- Task brief:
Return every one of the entries below word for word, and leave the pictures out.

- Material for this task:
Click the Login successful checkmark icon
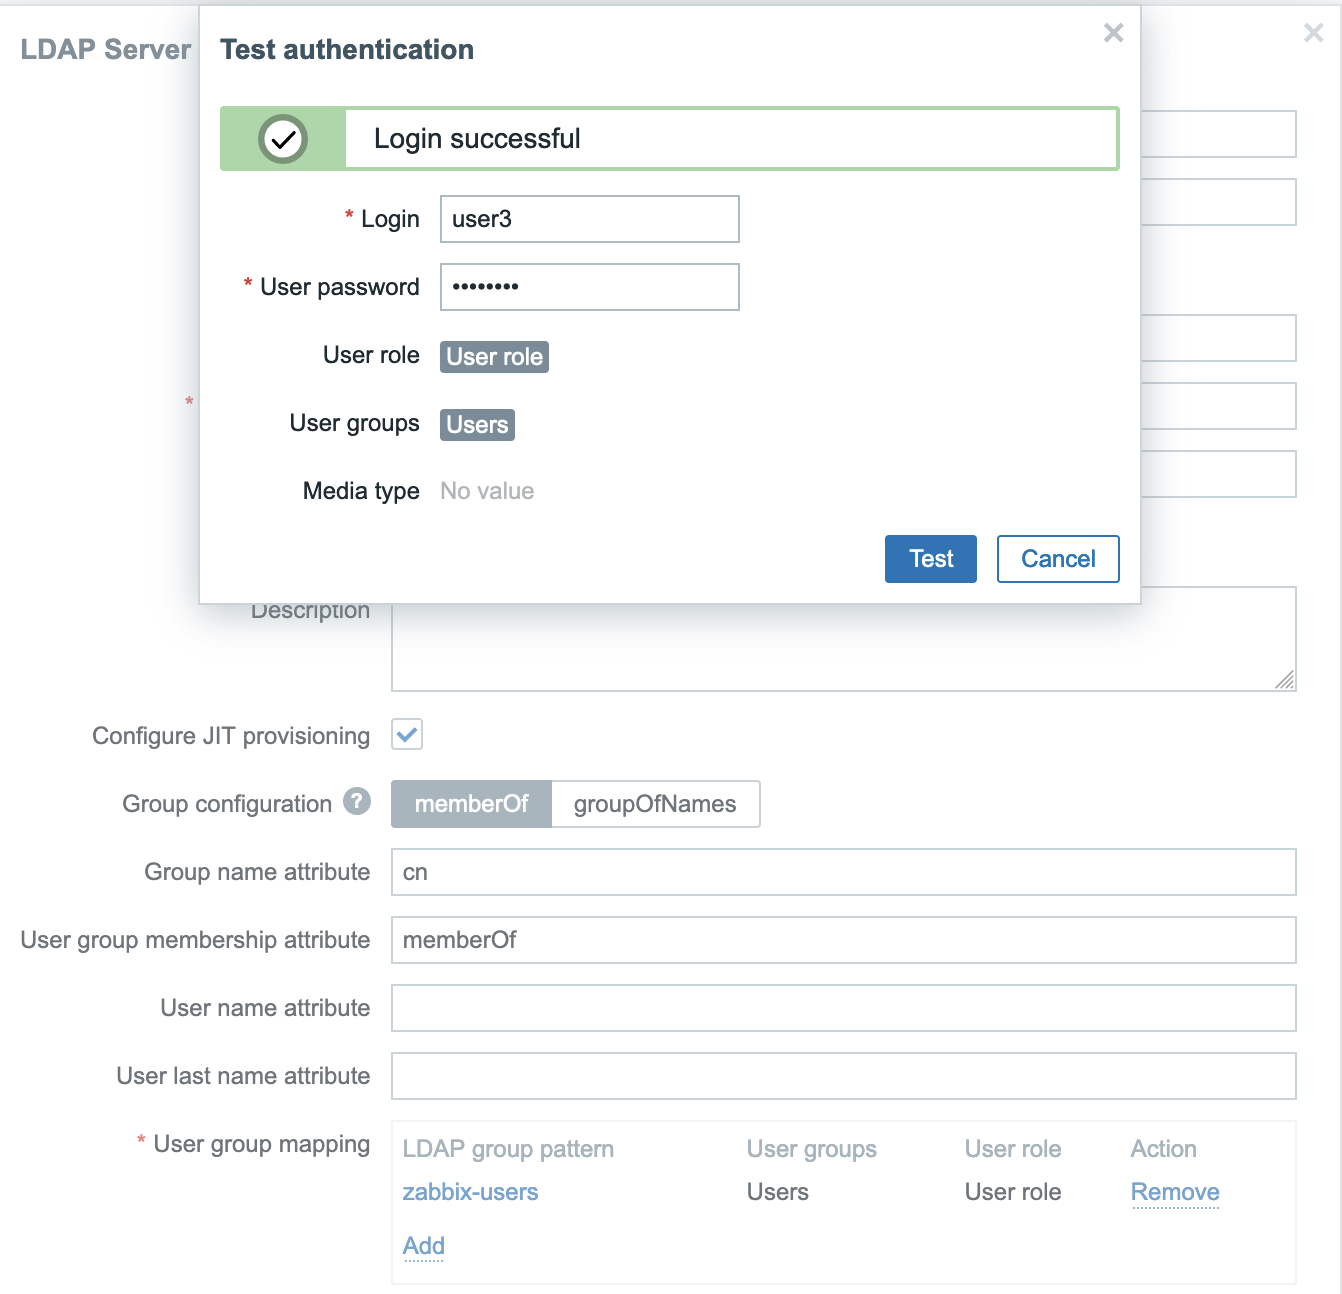The height and width of the screenshot is (1294, 1342). point(283,139)
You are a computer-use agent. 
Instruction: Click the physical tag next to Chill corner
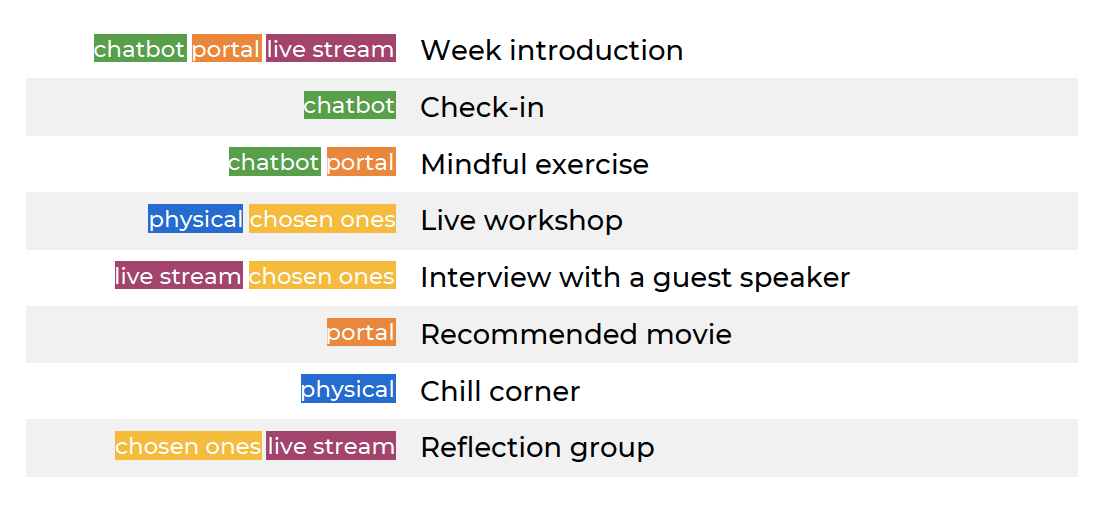348,389
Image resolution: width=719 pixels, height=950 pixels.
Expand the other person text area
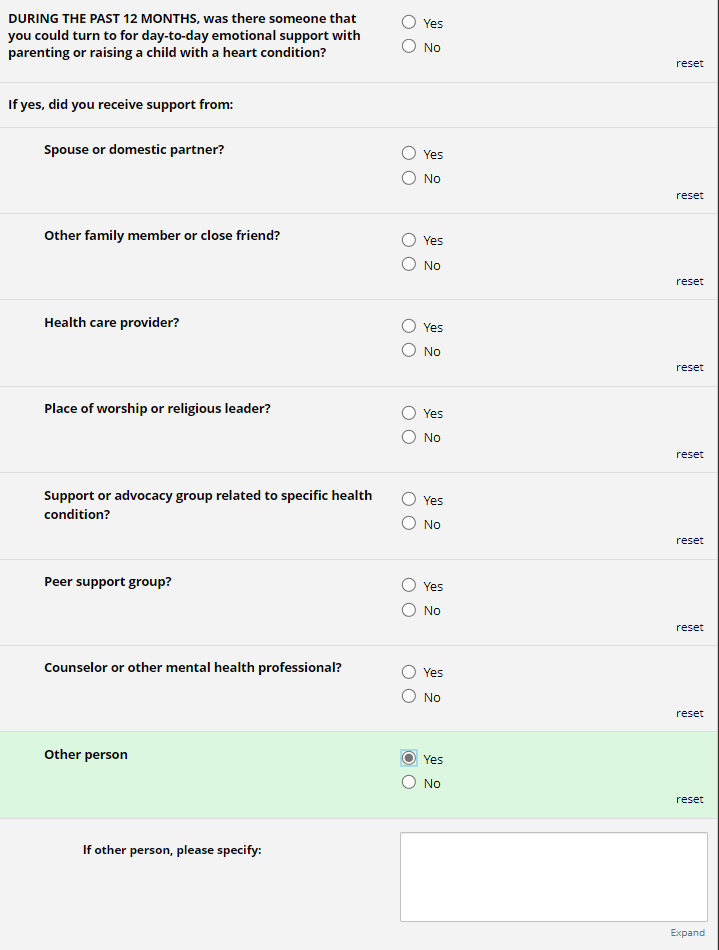click(x=687, y=933)
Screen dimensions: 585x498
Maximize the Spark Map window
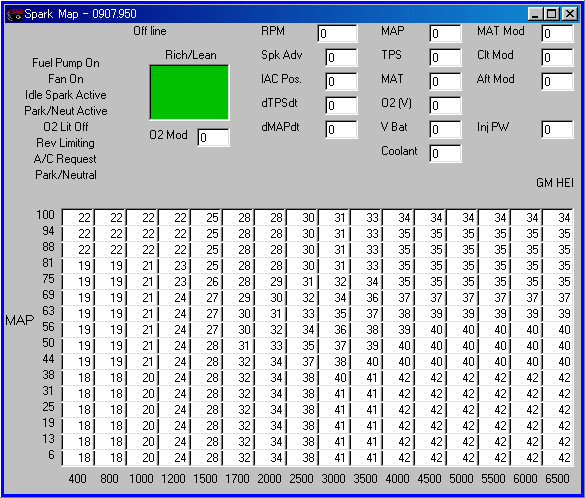click(552, 14)
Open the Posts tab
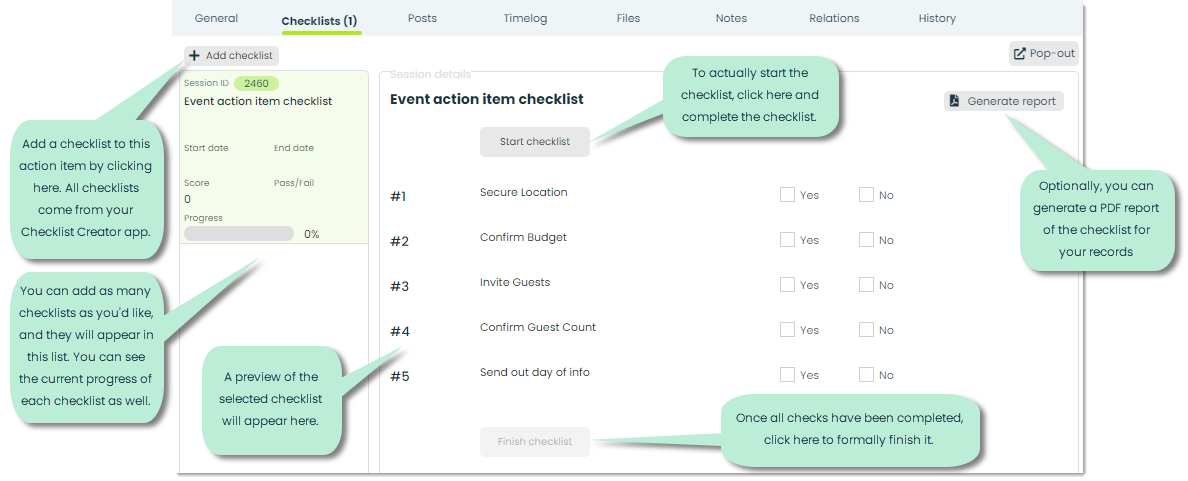This screenshot has width=1188, height=481. pyautogui.click(x=422, y=18)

- Exercise answer:
Click the Login successful checkmark icon
The height and width of the screenshot is (1294, 1342). point(283,139)
You are a computer-use agent. 
Instruction: Click the physical tag next to Chill corner
348,389
Image resolution: width=719 pixels, height=950 pixels.
Expand the other person text area
click(x=687, y=933)
Screen dimensions: 585x498
Maximize the Spark Map window
click(552, 14)
Open the Posts tab
This screenshot has width=1188, height=481. pyautogui.click(x=422, y=18)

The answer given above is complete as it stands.